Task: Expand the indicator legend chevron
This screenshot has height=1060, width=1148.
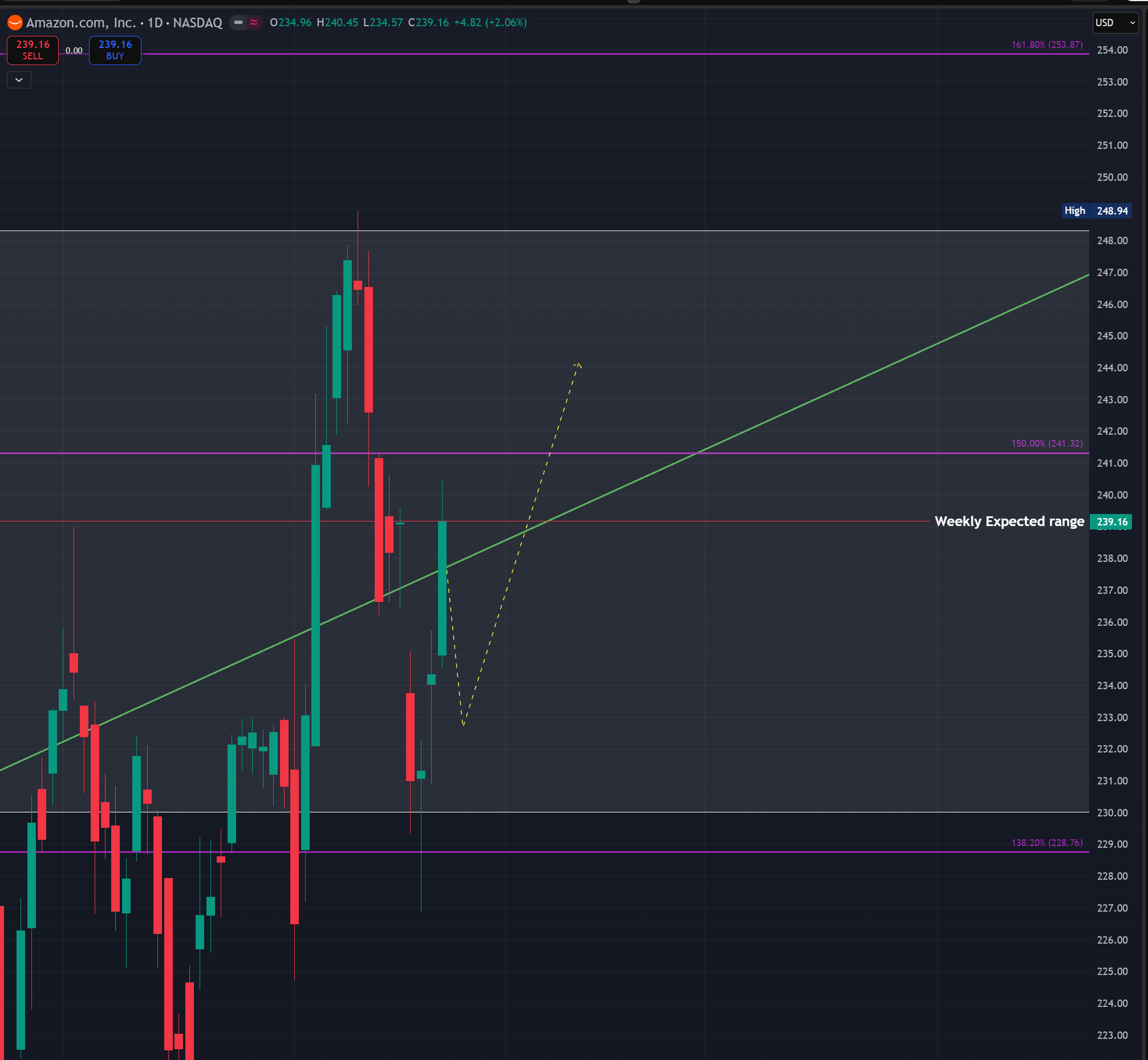Action: pos(19,80)

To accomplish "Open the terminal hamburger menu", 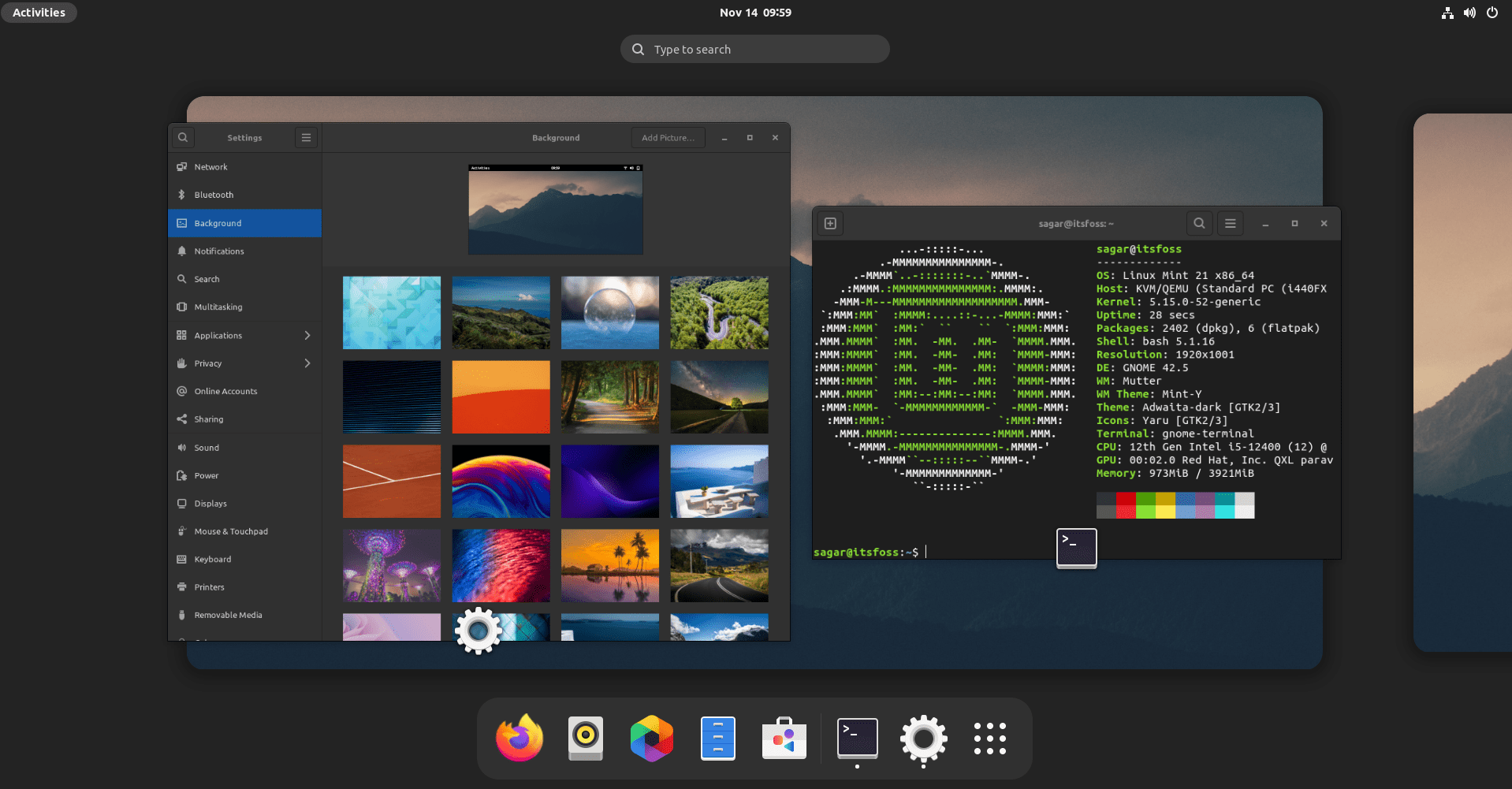I will [x=1230, y=223].
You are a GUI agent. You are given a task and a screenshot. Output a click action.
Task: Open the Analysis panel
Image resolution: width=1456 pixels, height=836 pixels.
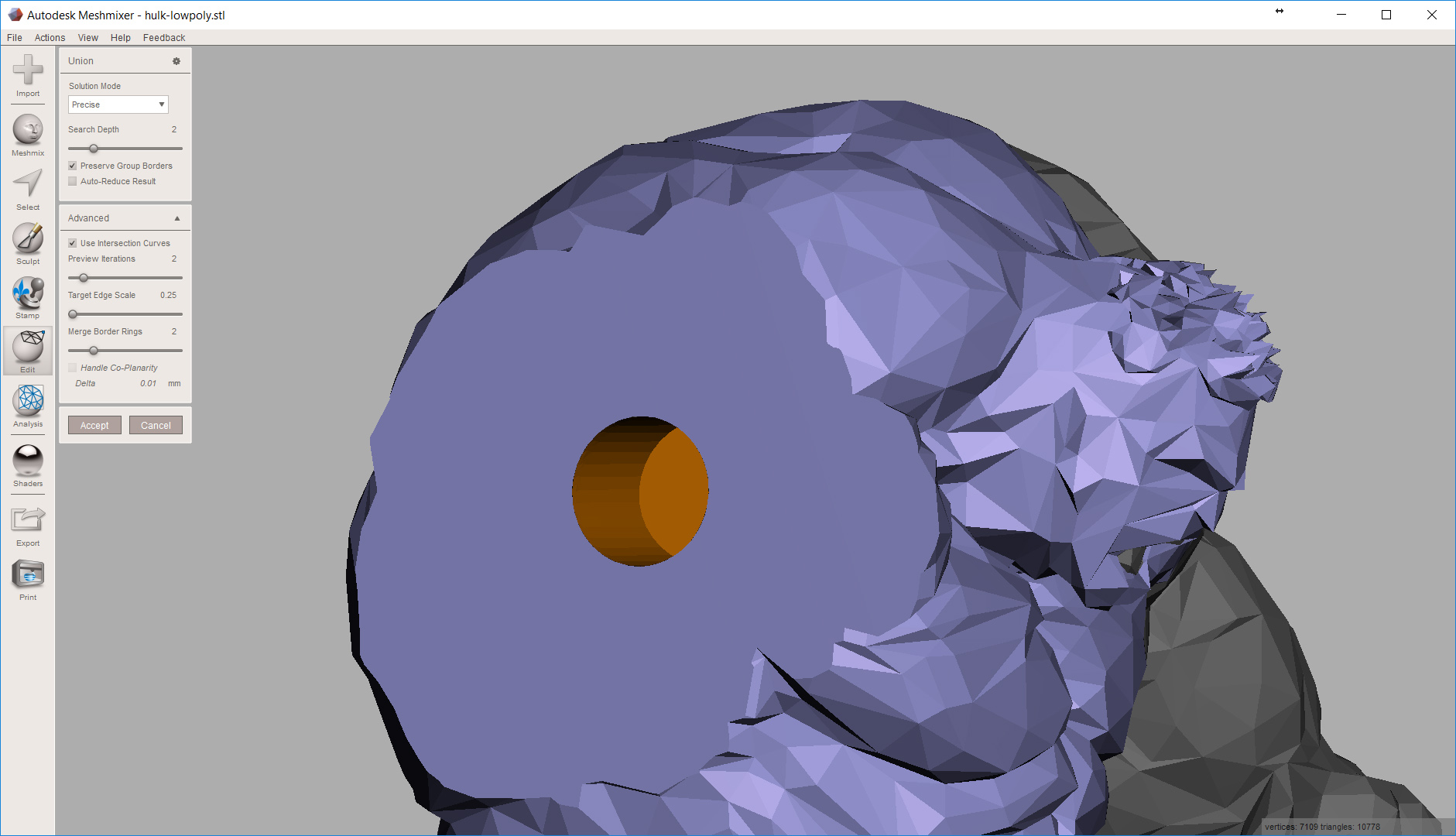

—————

Find the line that has "Task: Open the Analysis panel" in the listing, then retype it and each later line up to the last, exactly. Leave pictures out.

Expected answer:
Task: Open the Analysis panel
Image resolution: width=1456 pixels, height=836 pixels.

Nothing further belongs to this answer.